Rye Patch mines old ground for new gold

A hole is drilled in a dore bar at Rye Patch Gold's Florida Canyon Mine to collect samples to send to the assayer to determine the quality of the precious metal.

A hole is drilled in a dore bar at Rye Patch Gold's Florida Canyon Mine to collect samples to send to the assayer to determine the quality of the precious metal.

When Rye Patch Gold Corp. purchased several mines along the Oreana Trend in north central Nevada, the benefits included a track record of successful gold production, exploration records, and equipment.

“You can still use gold as a pathfinder to gold,” William (Bill) Howald, president and CEO of Rye Patch, said.

Between 1986 and the end of 2015, about 201.7 million tons of ore had been mined from the Florida Canyon mine, yielding about 3.35 million ounces of gold

The disadvantages included uncertain potential, even with advanced exploration and research tools. On top of that, much of the equipment that came with the mines was in need of repair and replacement. In other words, they bought “fixer-uppers.”

“We expected to have nine trucks available at all times,” John Porterfield, interim mine manager at the Florida Canyon mine, said in May. “We’ve only been able to get seven or eight. We’ve had more problems with equipment than we originally thought we would. We’re working through it though.”

Florida Canyon has 30 years of mining history, Howald told a group of analysts and investors during a May tour of Rye Patch holdings in the area: Florida Canyon, Standard Gold, Gold Ridge, Lincoln Hill and Wilco mines. Florida Canyon is the only one in production, but Rye Patch plans to reopen each in turn.

“When we started Rye Patch, our plan was to find mines to buy, de-risk them, and sell,” Howald said.

“When we came to Florida Canyon, our mission changed. We want to be the next mid-tier mining company.”

Taking the chance is starting to pay off.

“We’re getting the recoveries we thought we were going to get,” Howald told the tour participants.

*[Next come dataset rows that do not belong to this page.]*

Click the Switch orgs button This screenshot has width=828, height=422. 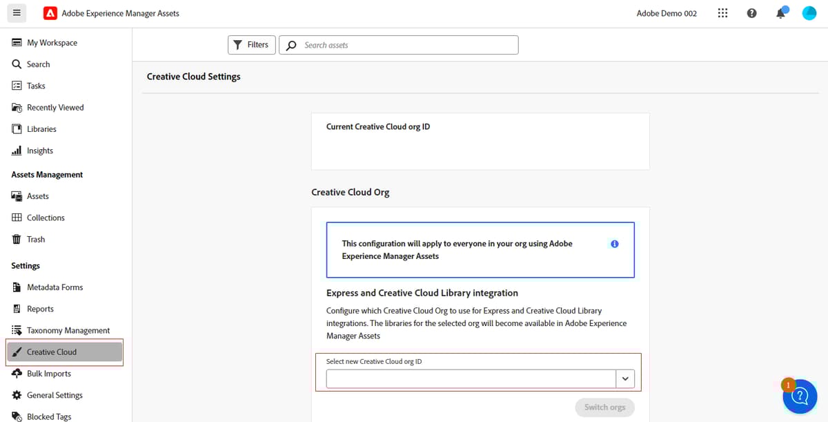click(604, 407)
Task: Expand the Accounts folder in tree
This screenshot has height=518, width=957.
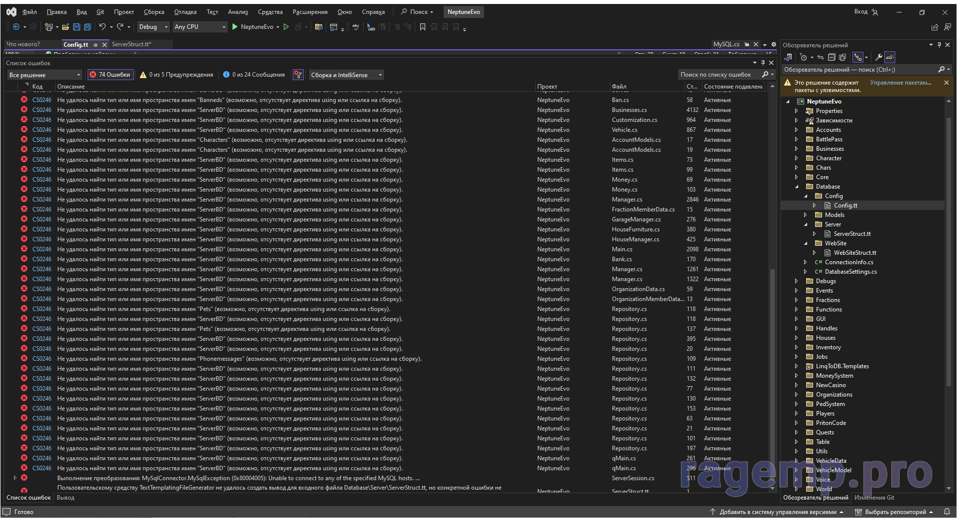Action: tap(796, 130)
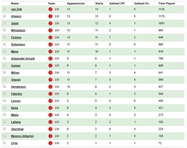Open the Alexander-Arnold player link
The width and height of the screenshot is (187, 148).
click(x=23, y=58)
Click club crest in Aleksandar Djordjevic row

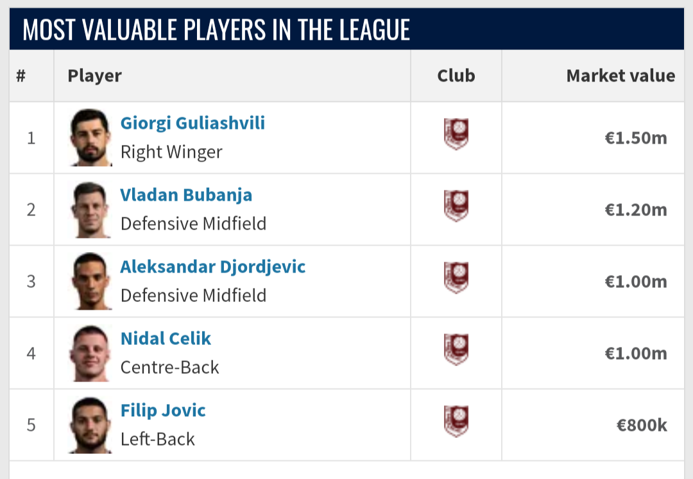click(x=456, y=278)
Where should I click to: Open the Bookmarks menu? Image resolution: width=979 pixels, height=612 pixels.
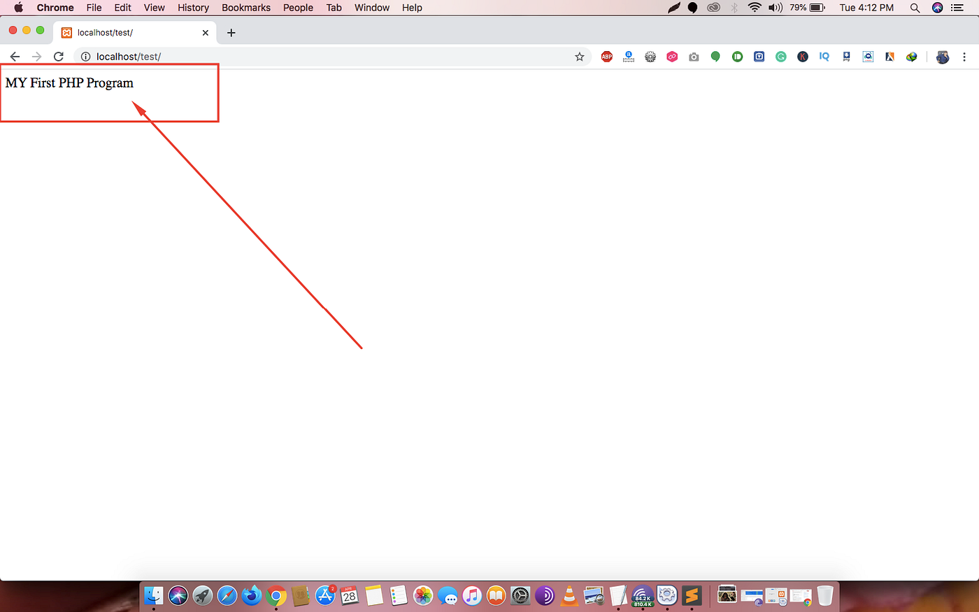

Rye Patch, which formed in 2006 and is based in Toronto, purchased the Florida Canyon Mine between Lovelock and Winnemucca across Interstate 80 from Rye Patch Reservoir, from Japanese conglomerate Jipangu.The sale closed July 28, 2016.

Previous owners, including Pegasus Gold, Apollo Gold — even CitiBank owned the mine for a time — had been mining the area since 1986.

After Rye Patch purchased Florida Canyon, it took months of rehab, repair, looking afresh at the records of previous research as well as conducting new explorations, before production began in September. The record winter of 2016-17 also slowed production down.

On April 25, 2017, Rye Patch poured its first bricks of gold doré, a partially refined mixture of gold and silver. A total of 485 ounces of gold was poured. Plus, residual leaching from the old Florida Canyon and Standard Gold mines produced 602 ounces.

“This is a significant milestone for Rye Patch Gold,” Howald said at the time. “The Florida Canyon team has done a phenomenal job on the restart of the mine and we are excited to be Nevada’s newest gold producer.”

As of July 10, a total of 12,678 ounces of gold and silver doré have been poured.

Fleet availability improved dramatically over the second quarter.

At the end of June, eleven 785 CAT haul trucks were operational. Loaders had a 94 percent availability and the haul trucks improved to 79 percent available, according to a report on the Rye Patch website.

Harry Miller, of Vanity Capital, an investor in Rye Patch and a long time friend of Howald, got his first in-depth look at Florida Canyon during the May tour.

Miller began investing in mines about 10 years ago, “after the last time I retired,” he said during a recent phone interview with NNBW. During most of his career he managed administrative aspects in the health and medical industries. Friends convinced him to begin investing in mines.

Miller said he prefers mining investments that are past the early stages. He noted that stocks for new mining companies go up when they have a solid mineral discovery, but drop as they race toward production, due to the need for financing.

That’s where Florida Mine is now, he said.

“They’ve been operating only three months, ramping up to full production,” Miller said, and stocks have gone down. He expects steady production will cause the stocks to pick up by fall.

“I’m confident that (investors will) be rewarded, but it may be fall.”

For now, Florida Canyon is a new mine with all the growing pains that go with it. those pains aren’t expected to last.

The goal is to produce 100,000 ounces of gold per year by 2018.

“That will be a marked change for the company to be on record as a producer, albeit small, but a producer,” Miller said. “That will change the dynamics of the company a lot more.”

And then there are the other mines.

Rye Patch plans to put Lincoln Hill in production in 2019.